2. Speed vs. accuracy
If we have a choice between being first and being right, we choose right. We will hold a story to verify. We will publish a follow-up update rather than a correction when a story develops after publication. Time-stamps reflect actual publication time; we do not back-date or quietly republish.
3. Reporting vs. analysis
News articles report facts and direct quotes. Analysis articles interpret data and may state the author's read of the market. The two are visually labeled and structured differently. Analysis articles must include the data used and an invalidation level — the condition that would make the call wrong.

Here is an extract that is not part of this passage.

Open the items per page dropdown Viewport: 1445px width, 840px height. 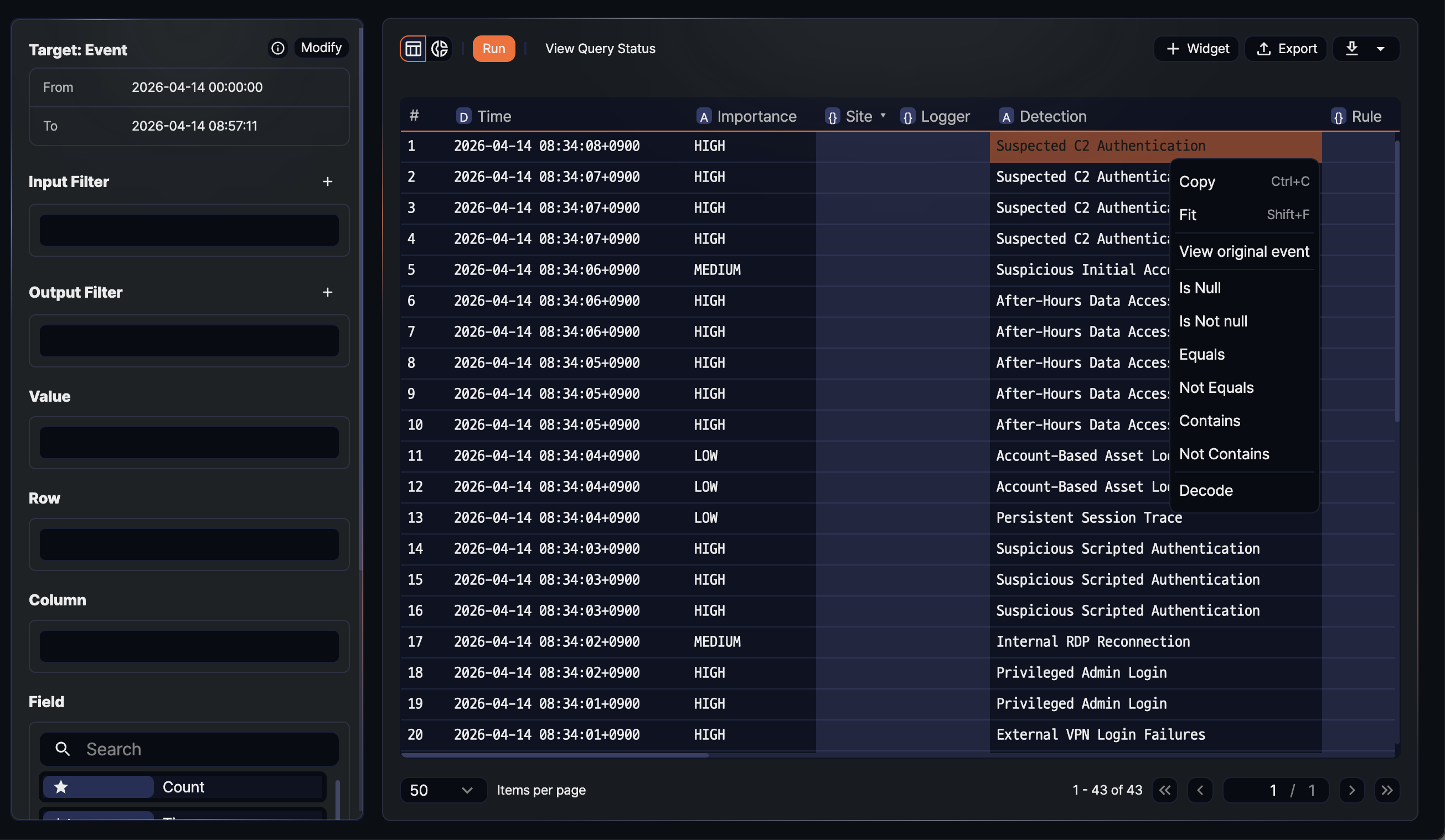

4. Conflicts and disclosures
Every reporter discloses material holdings of any asset they cover. Reporters may not actively trade securities or tokens they are reporting on. The editor-in-chief reviews disclosures quarterly. Authors with material positions must rotate off coverage of those assets.
5. Sponsored content and affiliate links
Sponsored content is clearly labeled as Sponsored in 12pt minimum on every device, with the sponsor named at the top. Editorial decisions are made independently of advertising. Affiliate links may appear in product comparisons and the prices section — they are disclosed inline and on our affiliate page. They never determine what we cover.
6. Price predictions and forecasts
We do not publish "Coin X will reach $Y by date Z" predictions as editorial content. Where we discuss price ranges, we (a) describe the data underlying the range, (b) state the assumptions, and (c) state what would invalidate the analysis. We do not run roundup-style price-prediction listicles.
7. Corrections
Material errors are corrected on the page within four hours of confirmation, with a dated note describing what changed. The correction is also logged on our corrections page. Non-material edits (typos, broken links) are fixed silently. We do not delete published material to hide errors.
8. Right of reply
Subjects of unfavorable reporting are given a reasonable opportunity to respond before publication. Their full response — or a clear summary — is included in the article. Subjects who decline to comment are noted as such.
9. Sources and security
We protect source identities. Sensitive material may be shared via Signal; request the handle from newsroom@dmcnews.org. We do not host whistleblower-grade tools but will route to appropriate channels when needed.
10. AI assistance
AI tools may be used for transcription, research aggregation, and copy-editing. AI does not generate factual claims, attributed quotes, or analysis published under a human byline. Every article is reviewed, fact-checked, and signed off by a human editor.
11. Trader safety
DMC is read by people whose financial decisions follow what we publish. We weigh that. We do not write in a way designed to provoke reactive trading. We do not bury risks. The "not financial advice" disclaimer is on every page because it is genuinely the case.
12. Diversity of sources and views
Markets coverage that consistently quotes the same handful of voices is partial. We track diversity of sources by gender, geography, and institutional affiliation and audit quarterly. Where we cite an opinion, we seek a counter-view from a credible holder of the opposite position.
These guidelines are reviewed annually and updated as the practice evolves. Last reviewed: May 2026.